Saved dataset items:
□ □ □

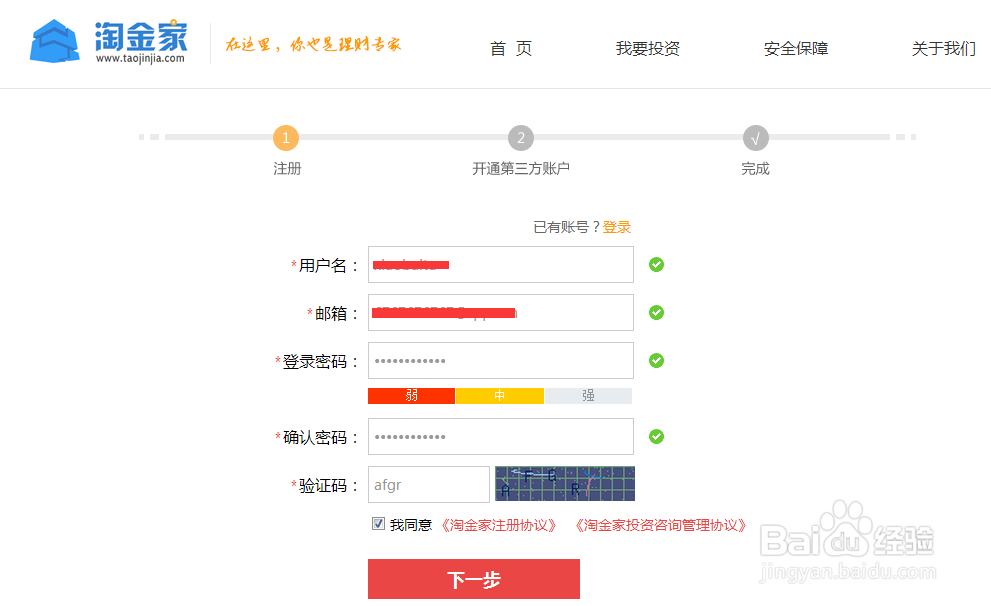The width and height of the screenshot is (991, 606).
Task: Click the password strength indicator bar
Action: click(x=500, y=395)
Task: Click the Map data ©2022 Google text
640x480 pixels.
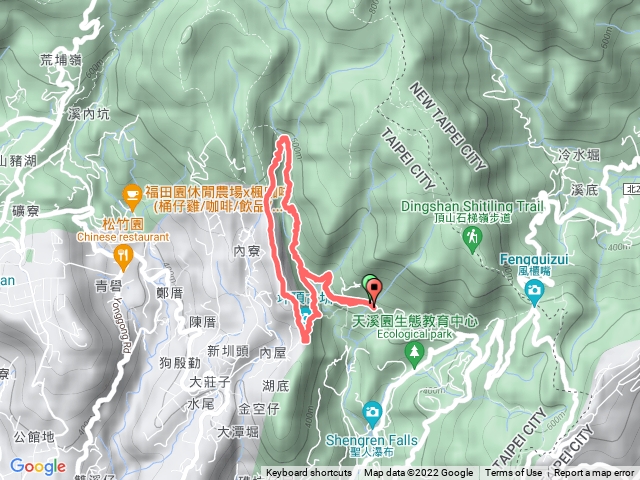Action: (418, 473)
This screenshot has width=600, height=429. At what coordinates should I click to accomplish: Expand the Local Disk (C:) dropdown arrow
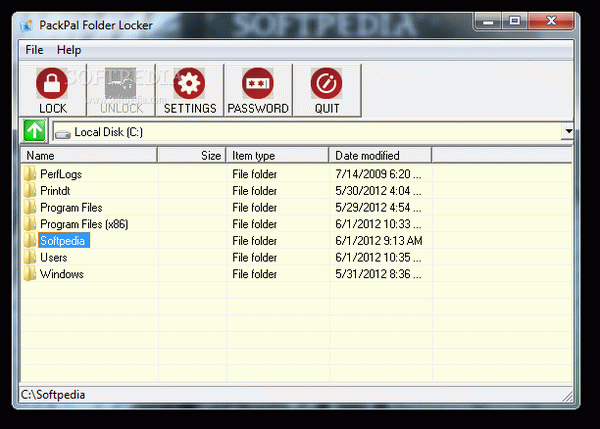(x=568, y=131)
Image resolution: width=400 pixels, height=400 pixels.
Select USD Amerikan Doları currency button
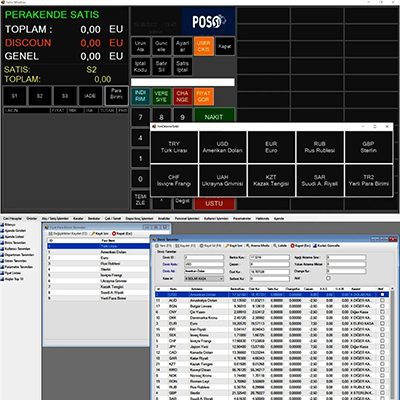(x=222, y=147)
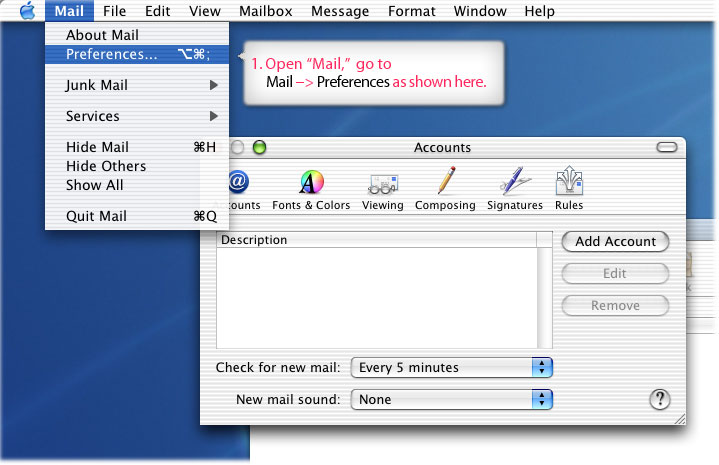
Task: Choose Preferences... from the Mail menu
Action: 111,54
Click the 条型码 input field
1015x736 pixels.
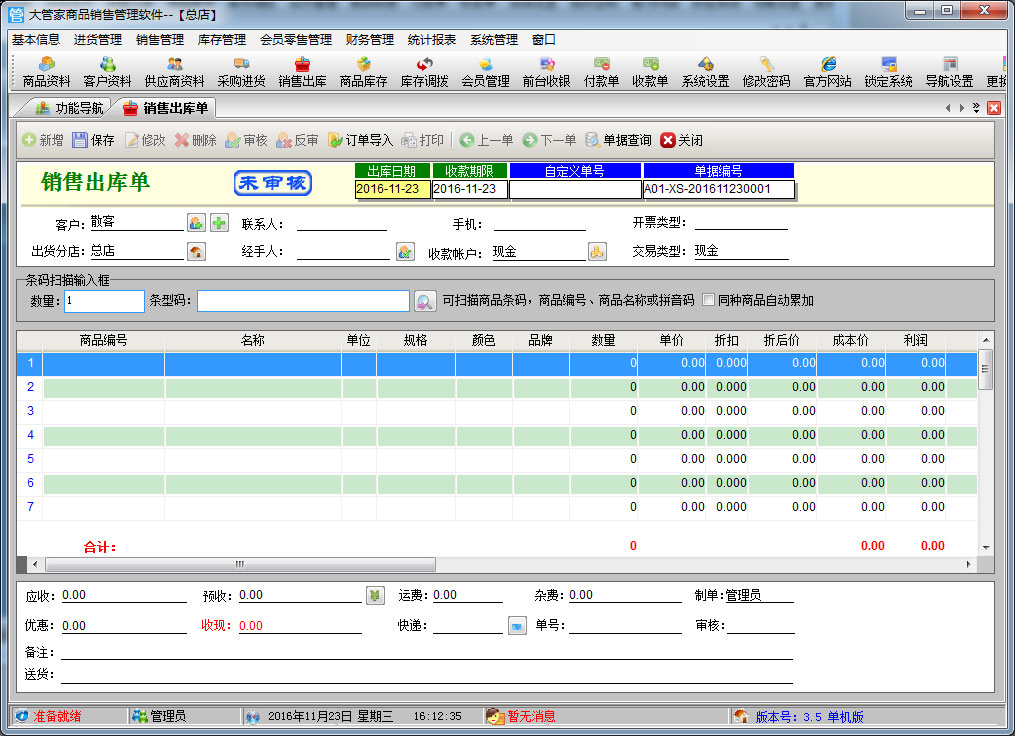coord(303,301)
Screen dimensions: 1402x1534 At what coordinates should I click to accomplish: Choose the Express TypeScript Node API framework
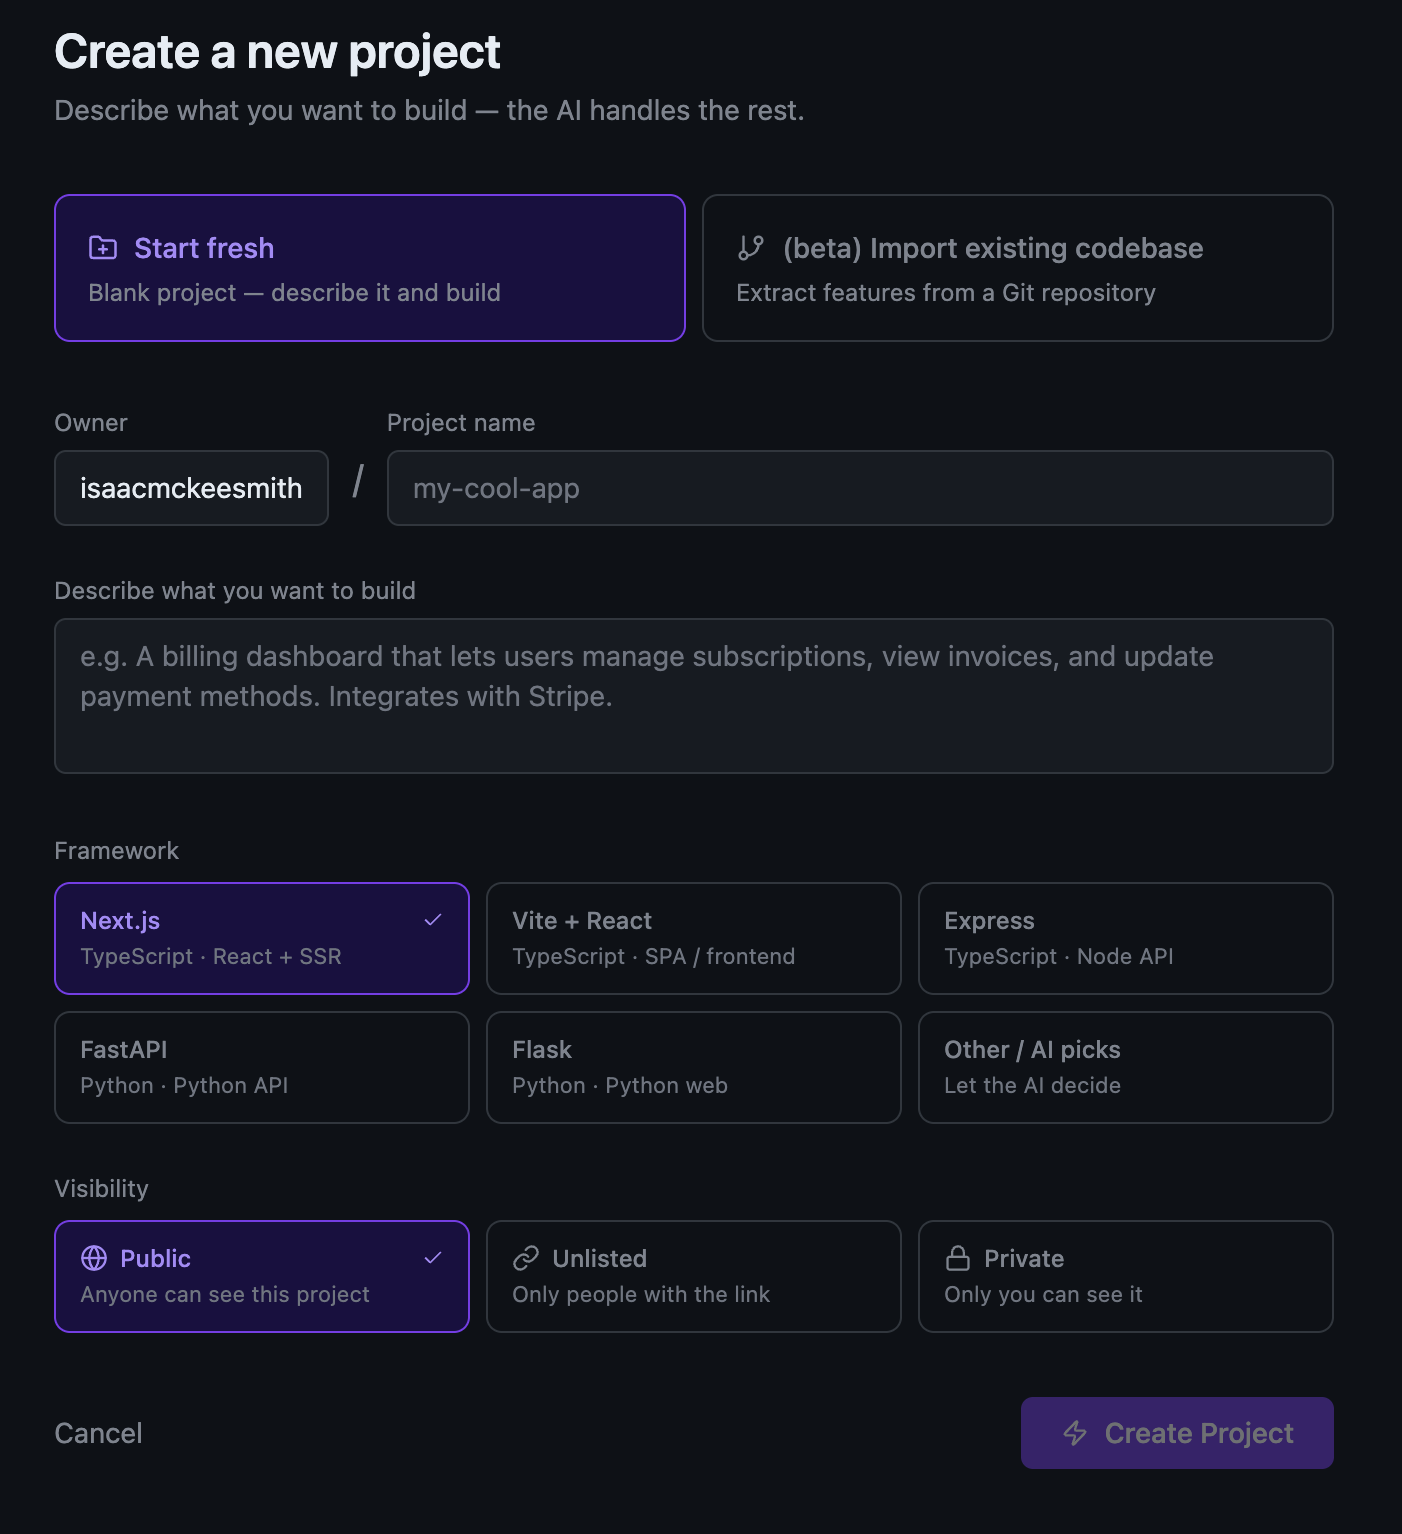click(x=1125, y=938)
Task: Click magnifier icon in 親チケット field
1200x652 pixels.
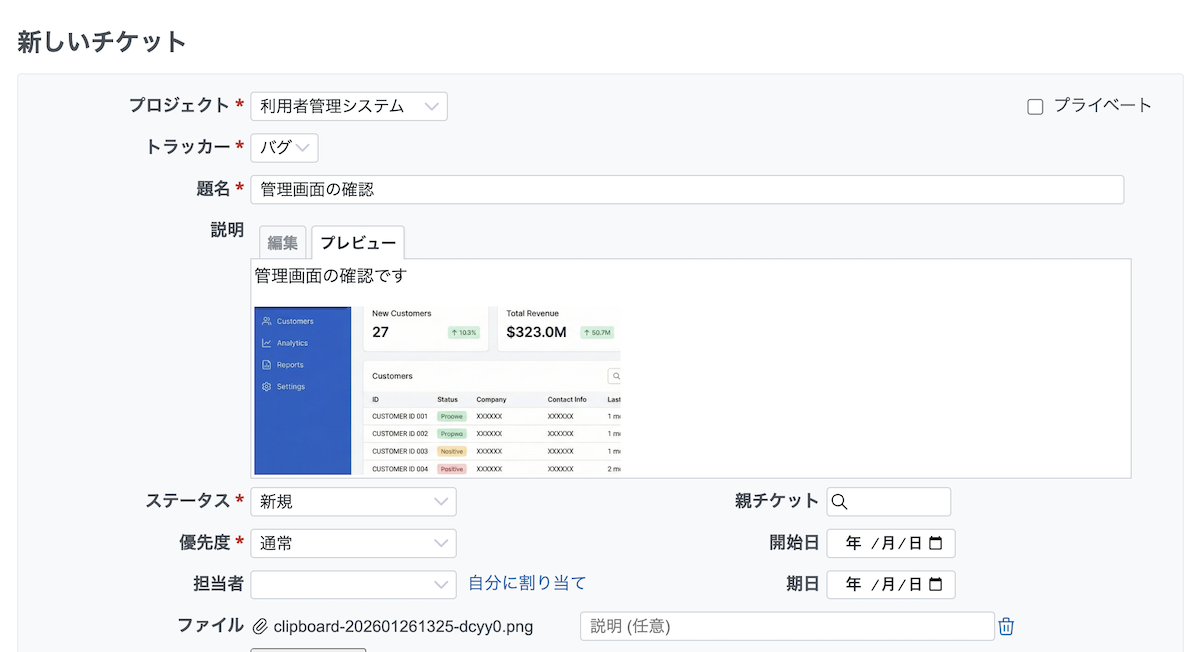Action: (840, 502)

□ □ □

Copy all of the data above word for word, but leave out the pictures.

§ **Answer to this task**:
The width and height of the screenshot is (991, 606).
Task: Click the password strength indicator bar
Action: click(x=500, y=395)
Task: Click the Map data ©2022 Google text
640x480 pixels.
Action: (418, 473)
This screenshot has width=600, height=429. At what coordinates should I click to accomplish: Expand the Local Disk (C:) dropdown arrow
(x=568, y=131)
Image resolution: width=400 pixels, height=400 pixels.
Select USD Amerikan Doları currency button
(x=222, y=147)
Task: Choose Preferences... from the Mail menu
Action: 111,54
Click the 条型码 input field
1015x736 pixels.
coord(303,301)
Screen dimensions: 1402x1534 At what coordinates should I click to accomplish: Choose the Express TypeScript Node API framework
click(x=1125, y=938)
Task: Click magnifier icon in 親チケット field
1200x652 pixels.
Action: (840, 502)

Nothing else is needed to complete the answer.